In 1262-3, Albert wrote his commentary on Euclid (Super Euclidem).

The last years of his life were devoted to metaphysics and theology; his paraphrase of the Metaphysics was written in 1263-7.

At the same time he wrote the De causis et processu universitatis (The Causes and Development of the Universe), a general exposition of an Aristotelian natural theology in which Albert brings together all the intellectual themes of late antiquity that were available in the second half of the thirteenth century.

At this time, the mendicant orders vigorously denounced the intrusion of philosophy into theology.

For instance, Bonaventure in the Collationes de Decem praeceptis (Discourses on the Ten Commandments) in 1267 attacked the 'arrogant presumption of philosophical investigation' that 'corrupts all of Holy Scripture' and denounced not only those who 'create' the philosophical 'fictions' but also those who 'sustain and reproduce them'.

In that context, Albert's project to 'bring Aristotle to the Latins' constitutes a genuine defence of philosophical endeavour, not only in the medieval university but also in Christian society in general.

In Albert's view, the enemies of philosophy who 'killed Socrates, threw Plato out of Athens… and forced Aristotle into exile' (he openly criticizes them in his paraphrase of the Politics VIII, 6) are comparable to the 'brute beasts' of his time who 'blaspheme against what they don't know', university 'preachers' who in their sermons 'attack the use of philosophy with all possible means', 'without anyone's being able to answer them' (commentary on the VIIth Letter of Dionysius).

In opposition to these critics, Albert asserts the need to know and assimilate the philosophy of the ancients.

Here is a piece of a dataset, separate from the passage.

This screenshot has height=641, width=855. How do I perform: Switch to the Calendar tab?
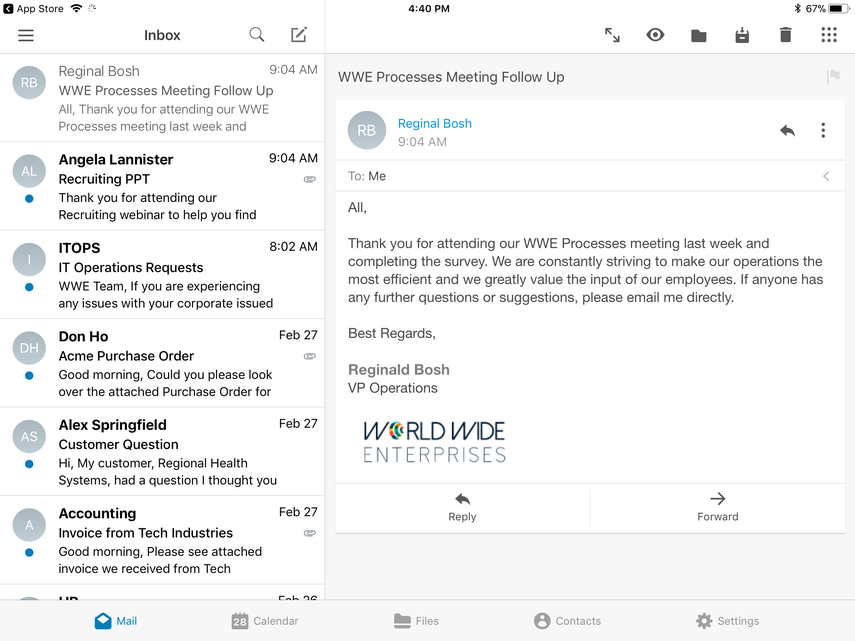point(265,621)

His insistence on the need for philosophy might seem ambiguous in so far as it gives rise to a distinction between two disciplines 'distinct in their principles': theology, which is 'founded on revelation and prophecy', and philosophy, which is 'founded on reason' (Metaphysica XI, 3, 7).

This distinction, however, corresponds to a deeply rooted tendency in the thirteenth century.

The condemnations of 1277 at Paris are evidence of its strength and efficacy. Nihil ad me de Dei miraculis, cum ego de naturalibus disseram (God's miracles mean nothing to me, since I am discussing natural things and events), the rallying cry of the 'Latin Averroists' popularized by Siger of Brabant (De anima intellectiva (The Intellective Soul) III), was originally Albert's (De generatione et corruptione I, 1, 22).

He borrowed it consciously and simultaneously from two authorities, one philosophical (Averroes) and the other theological (Bernard of Clairvaux, reformulating a passage from Augustine).

Albert wrote all his philosophical paraphrases in order to develop fully the discipline of philosophical research, a discipline that is autonomous in its own domain, the domain of rational argumentation.

The nature of Albert's commentaries might also seem ambiguous, in so far as his avowed Aristotelianism covers a complex mix of Aristotelian and Neoplatonic theses.

This ambiguity, however, cannot be blamed on Albert as it is present in his own Arabic 'Aristotelian' sources, which were for the most part permeated with the syncretic view of Aristotle inherited from the Neoplatonic commentators of the fifth and sixth centuries.

In asserting that 'philosophical perfection' can only be attained with both Aristotle and Plato as its foundation (Metaphysica I, 5, 15), Albert, who knows little of Plato, is really taking up the 'harmonizing' reading of the Neoplatonic philosophers of late antiquity, which was adopted by the Arabic Aristotelians.